Text and element pointing rows:
* * * * *
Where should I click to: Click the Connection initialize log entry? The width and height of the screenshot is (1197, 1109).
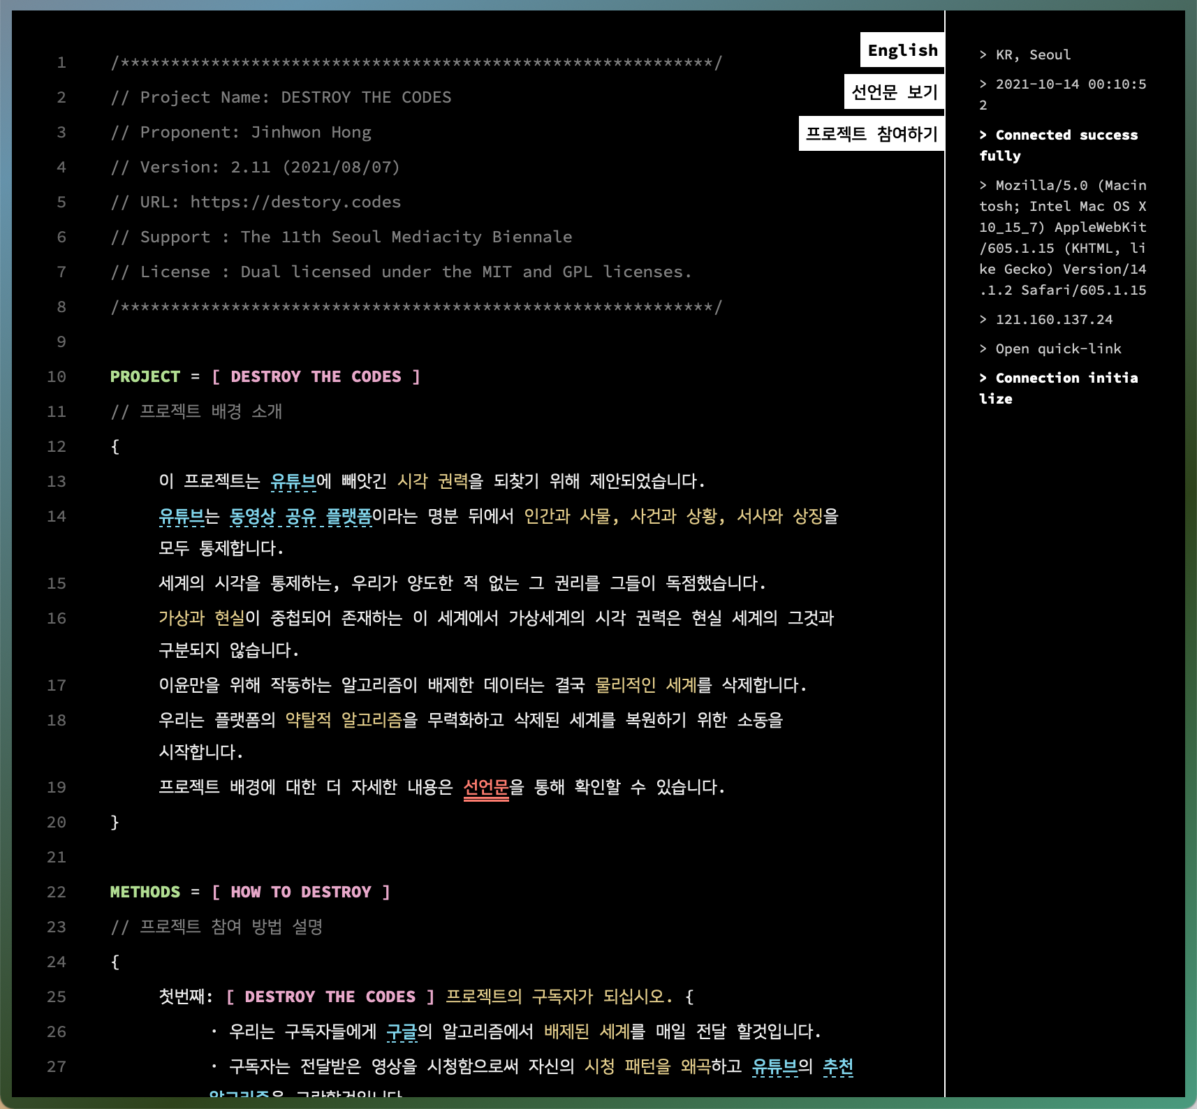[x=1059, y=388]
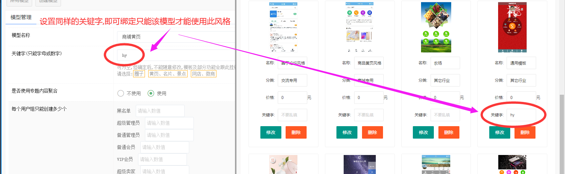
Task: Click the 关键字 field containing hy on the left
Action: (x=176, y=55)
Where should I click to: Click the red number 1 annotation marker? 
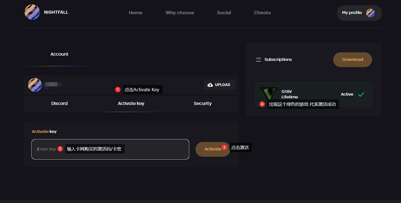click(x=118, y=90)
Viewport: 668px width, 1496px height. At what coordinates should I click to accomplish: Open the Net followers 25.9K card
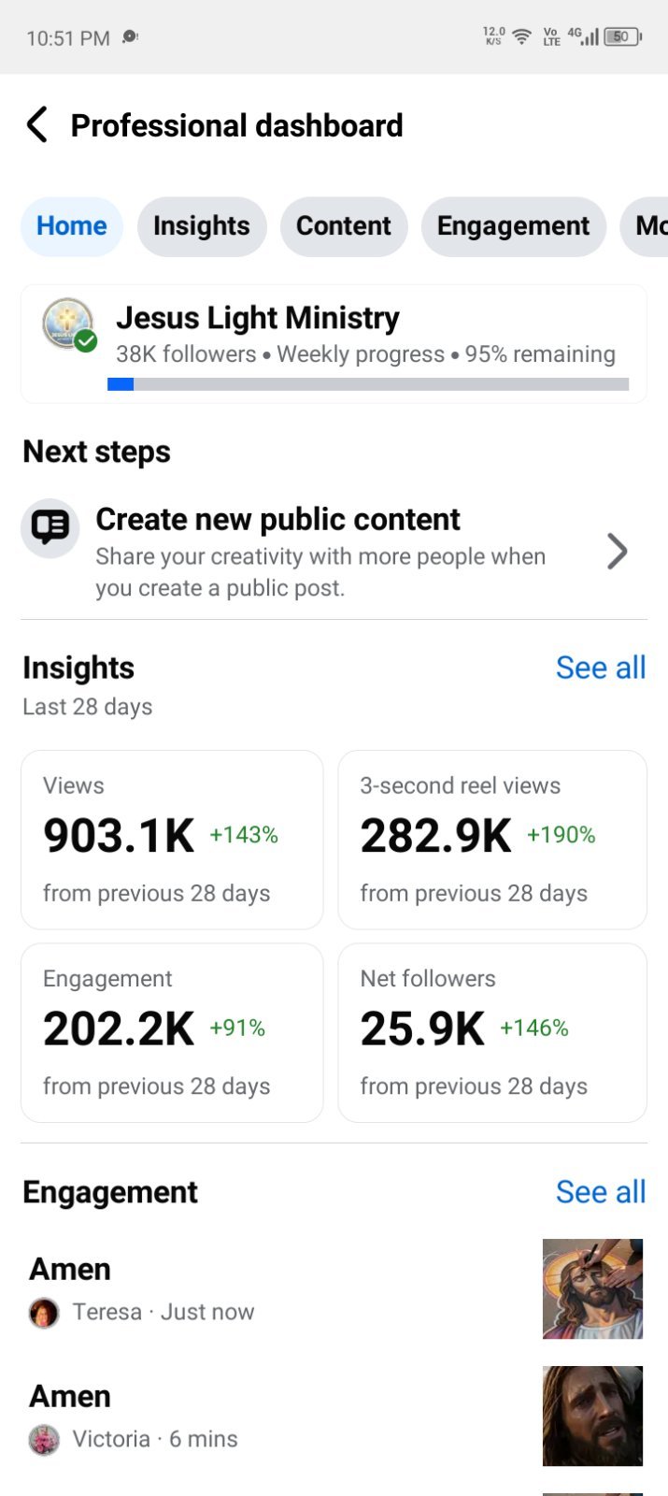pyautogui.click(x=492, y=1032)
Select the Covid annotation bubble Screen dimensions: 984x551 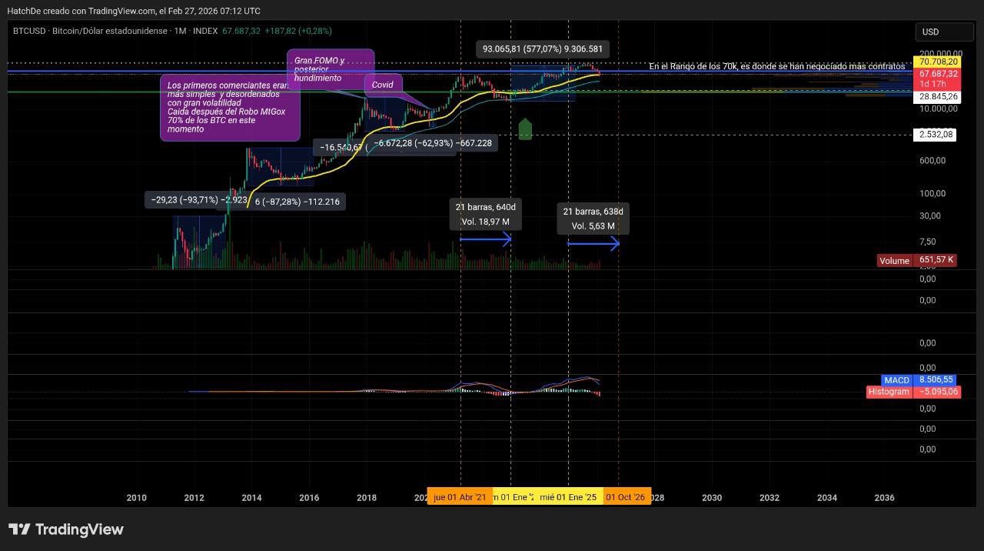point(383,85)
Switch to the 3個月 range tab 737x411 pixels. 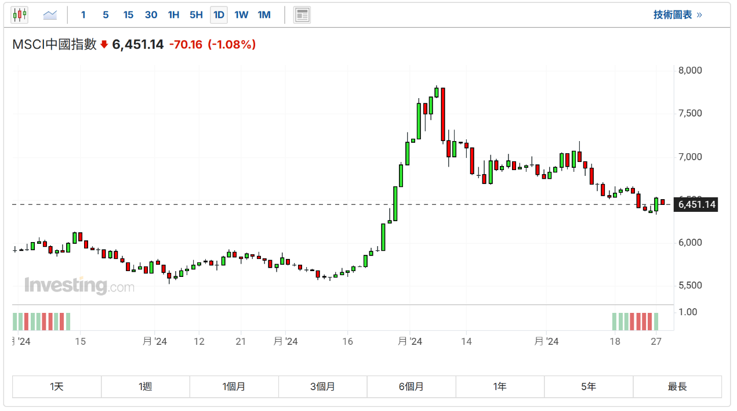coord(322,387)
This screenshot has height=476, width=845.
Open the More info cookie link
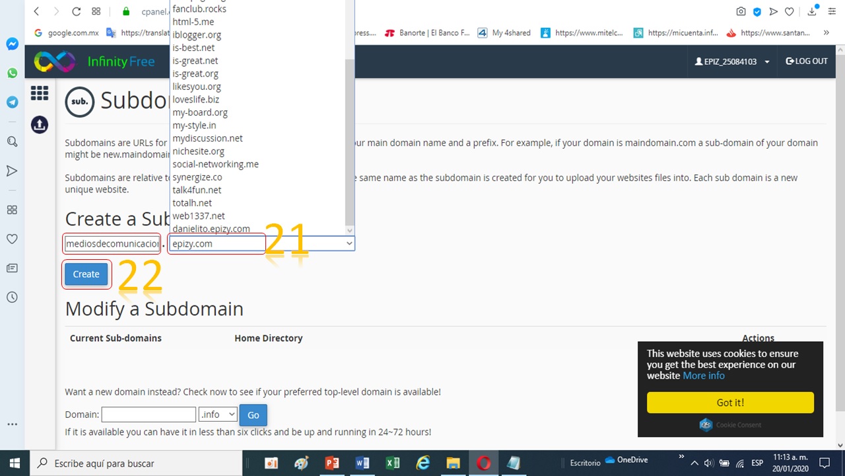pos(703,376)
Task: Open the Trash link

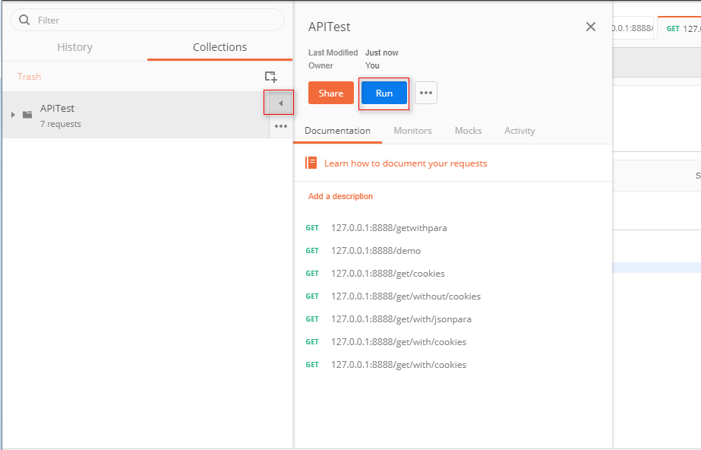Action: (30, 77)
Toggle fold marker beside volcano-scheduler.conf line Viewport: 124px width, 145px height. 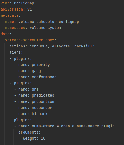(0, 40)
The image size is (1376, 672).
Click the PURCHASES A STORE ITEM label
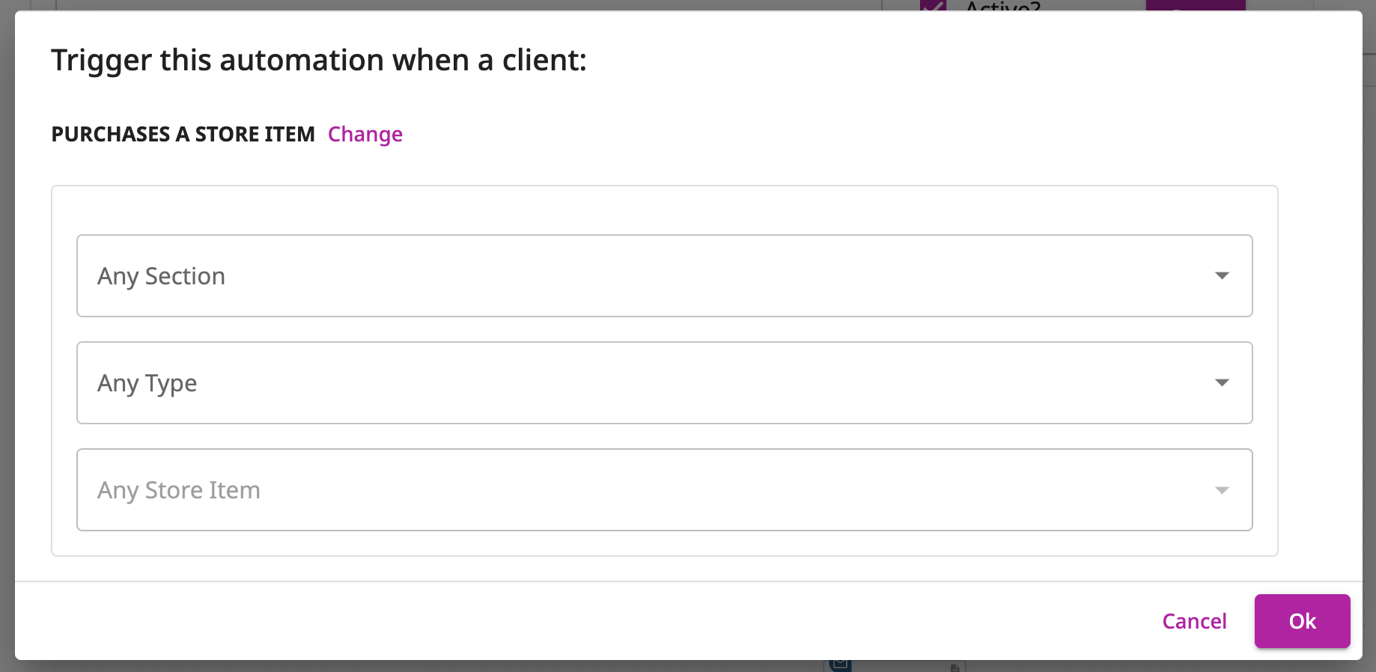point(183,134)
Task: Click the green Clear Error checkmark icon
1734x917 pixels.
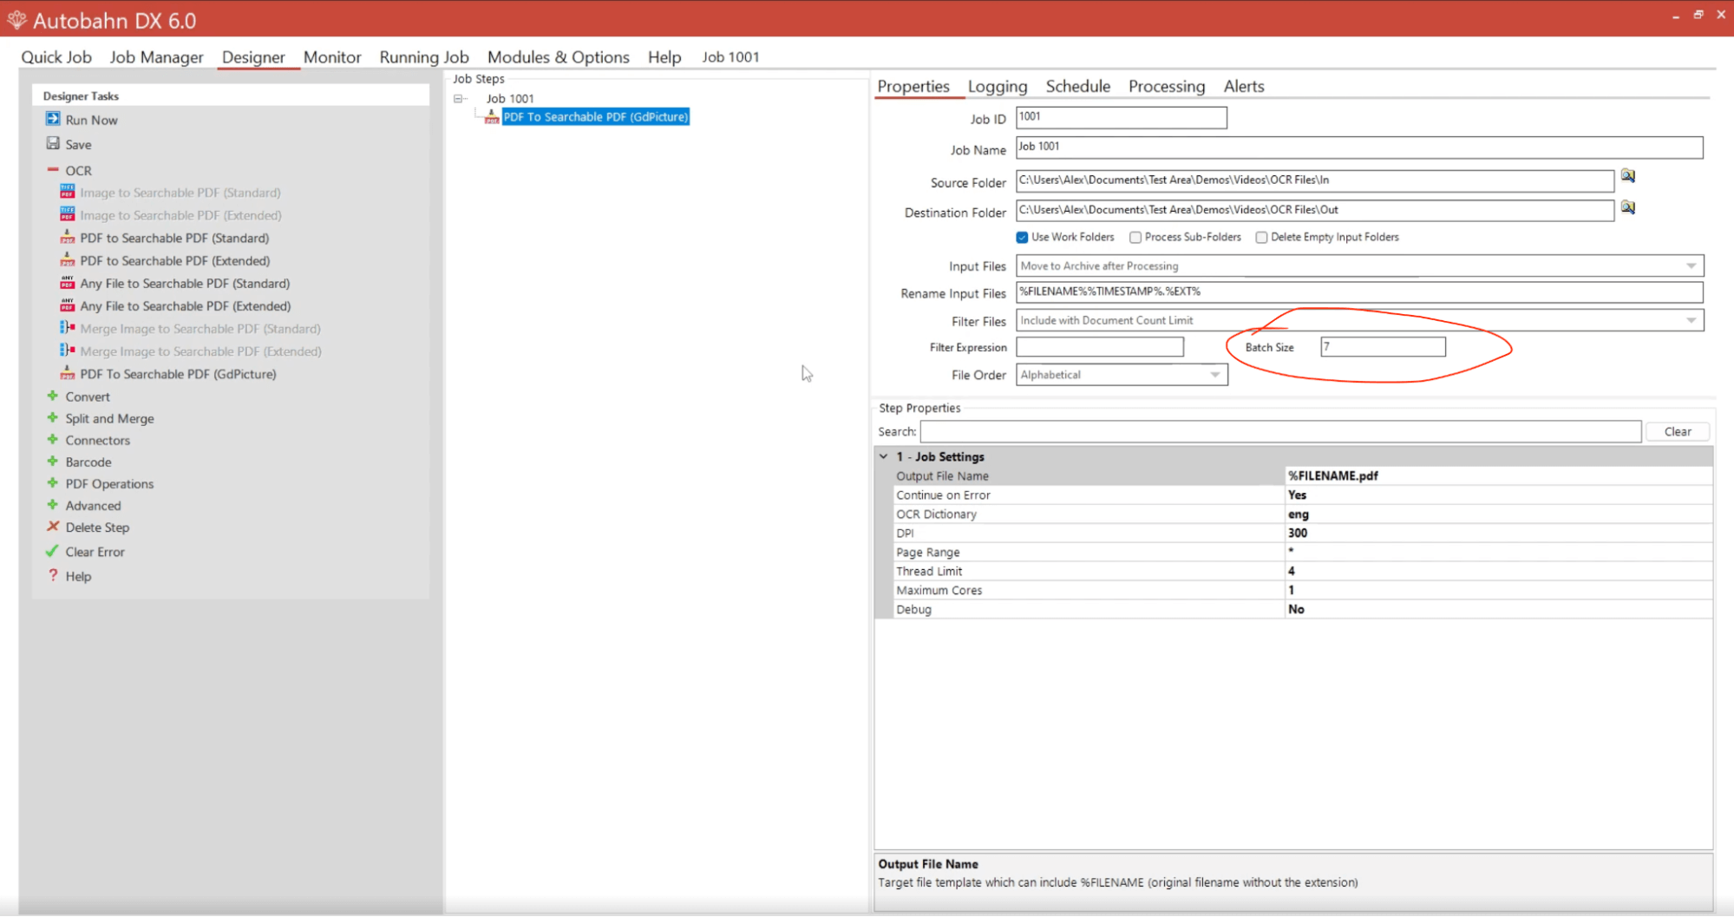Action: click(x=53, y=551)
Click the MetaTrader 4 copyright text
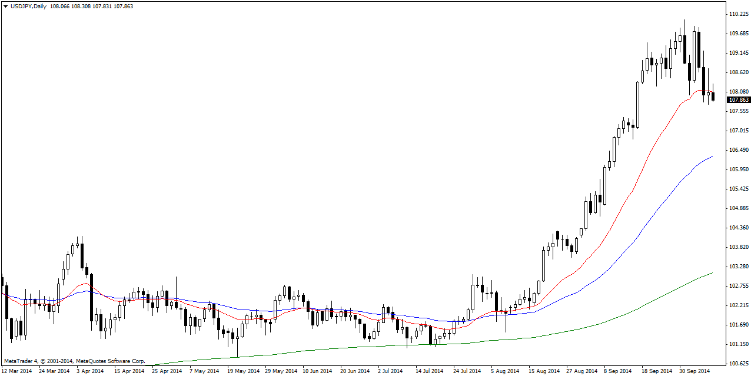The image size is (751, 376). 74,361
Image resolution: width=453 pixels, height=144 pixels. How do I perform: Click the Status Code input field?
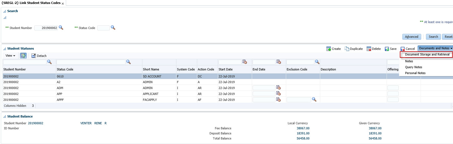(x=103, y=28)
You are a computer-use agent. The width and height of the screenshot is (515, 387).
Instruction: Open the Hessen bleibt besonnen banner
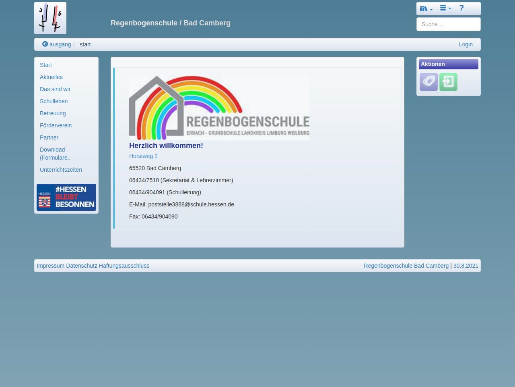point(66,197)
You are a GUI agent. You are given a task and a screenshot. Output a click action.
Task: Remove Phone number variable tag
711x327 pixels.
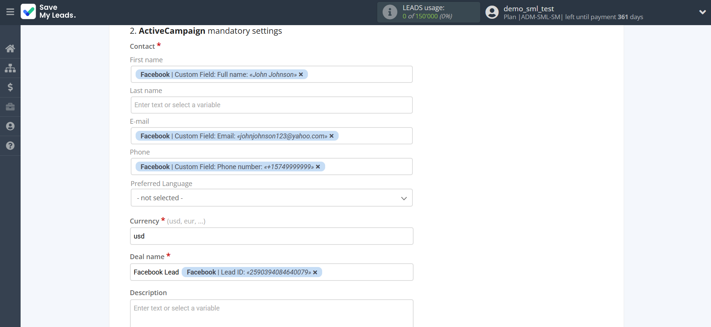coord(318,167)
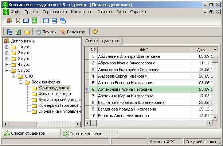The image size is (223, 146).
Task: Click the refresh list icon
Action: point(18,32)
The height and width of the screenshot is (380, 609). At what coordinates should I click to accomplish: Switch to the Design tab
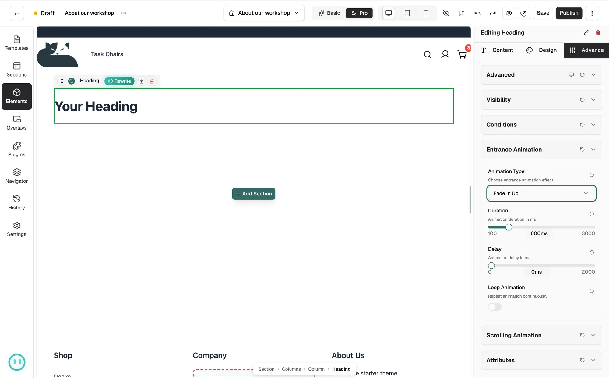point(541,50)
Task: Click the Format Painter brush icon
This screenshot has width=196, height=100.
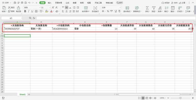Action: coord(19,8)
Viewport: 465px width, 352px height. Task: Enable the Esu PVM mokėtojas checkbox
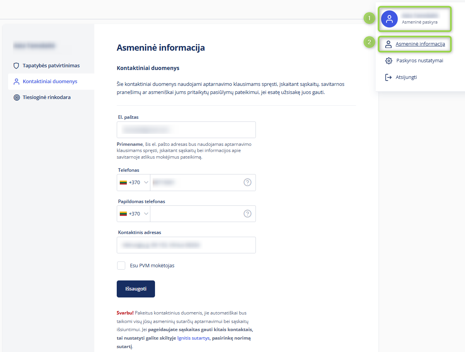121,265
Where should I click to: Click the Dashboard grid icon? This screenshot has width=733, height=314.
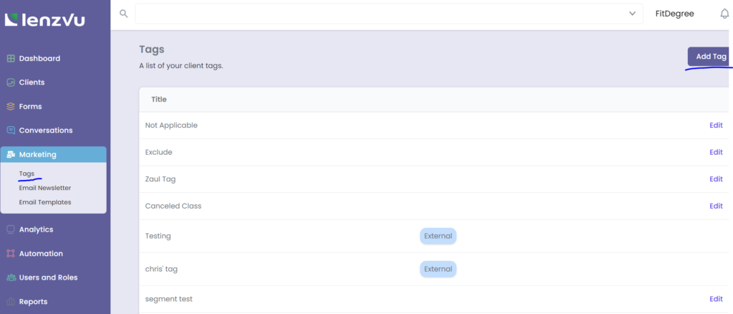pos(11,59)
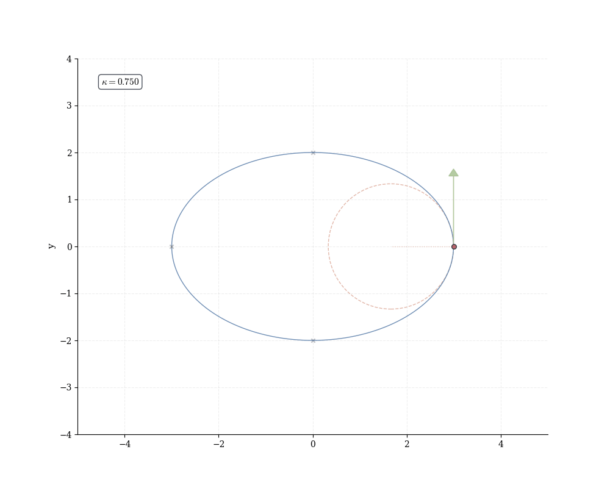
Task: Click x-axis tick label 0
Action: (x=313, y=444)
* * * * *
**DIRECTIVE**.
Rewrite the stretch from the line containing "You are a GUI" through the end of the rows, switching "screenshot" to "screen capture" and leaving everything else as it is. Omit the pictures from your answer.

**FINISHED TASK**.
You are a GUI agent. You are given a task and a screen capture. Output a click action.
Task: Remove Phone number variable tag
711x327 pixels.
coord(318,167)
The image size is (223, 146).
Task: Click the refresh list icon
Action: point(18,32)
The height and width of the screen capture is (380, 609). At what coordinates should I click to accomplish: Switch to the Design tab
point(541,50)
Task: Click the Format Painter brush icon
This screen capture has width=196, height=100.
Action: coord(19,8)
Viewport: 465px width, 352px height. Task: Enable the Esu PVM mokėtojas checkbox
121,265
Where should I click to: Click the Dashboard grid icon? This screen capture has width=733, height=314.
pos(11,59)
Task: Click x-axis tick label 0
Action: (x=313, y=444)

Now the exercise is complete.